Das Aus für das Geumgang-Reiseprojekt nach der Erschießung einer Touristin im Juli 2008 führte am 1. Dezember jenes Jahres auch zum Stopp der Tagesausflüge nach Kaesong. 


Ich war untröstlich und betrübt. Die Kaesong-Touren waren mehr als bloß ein Ausflugsprogramm. Südkoreaner konnten direkt vor Ort sehen, wie die Nordkoreaner leben. Wenn sich ihre Blicke kreuzten, dann verstanden sie sich trotz der Systemunterschiede. Die Nordkoreaner erkannten wahrscheinlich, dass die Touristen keine schlechten Menschen waren. Die Kaesong-Touren leisteten in dieser Hinsicht einen wichtigen Beitrag zur Wiederherstellung des gegenseitigen Verständnisses und der nationalen Identität. Wenn wenigstens die Kaesong-Touren fortbestanden hätten, hätten nach meiner Überzeugung spätere Unglücke vermieden werden können.
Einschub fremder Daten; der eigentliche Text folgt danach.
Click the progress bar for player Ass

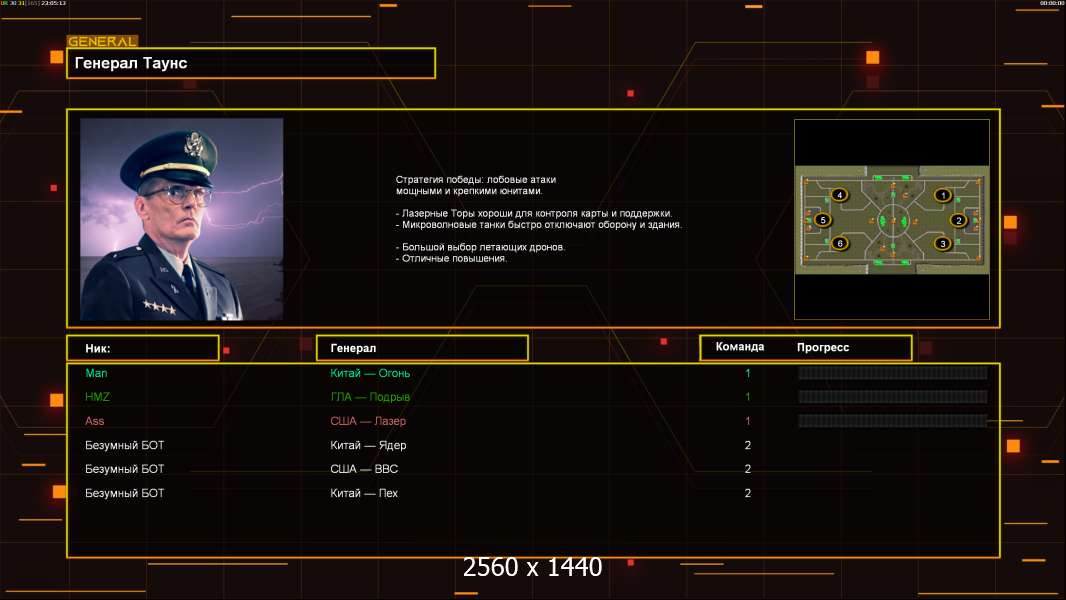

Einer der Höhepunkte des Pjöngjang-Gipfels im September war der Besuch des Berges Paekdu. Viele Südkoreaner hoffen, den höchsten Berg der Halbinsel eines Tages besuchen zu können. Shim wünscht sich, dass die gesamte Halbinsel zu einer Tourismuszone werden kann. 


Die Blaupause dafür existiert bereits. Ein Tourismus-Gürtel, der vom Seorak-Berg in Südkorea und der Ostküstenstadt Wonsan an der Ostküste entlang in den Norden reicht. Vom Seorak-Gebirge können Besucher ins Geumgang-Gebirge weiterreisen und am Masik-Pass Ski fahren oder den schönen Strand von Wonsan besuchen. Von dort aus können nördliche Regionen wie Rajin und Seonbong per Schiff erreicht werden, ehe es schließlich zum Baekdu-Berg geht. Von Pjöngjang aus kann der Myohyang-Berg in anderthalb Stunden erreicht werden. Ich hoffe auf Reisen vom Baekdu-Berg ganz im Norden bis zur Jeju-Insel ganz im Süden. 


Die Chance für eine Fortsetzung der Geumgang-Touren ist zum Greifen nah. Sollten sich die Beziehungen weiter verbessern, scheint auch die Schaffung des Tourismus-Gürtels mittel- bis langfristig möglich zu sein.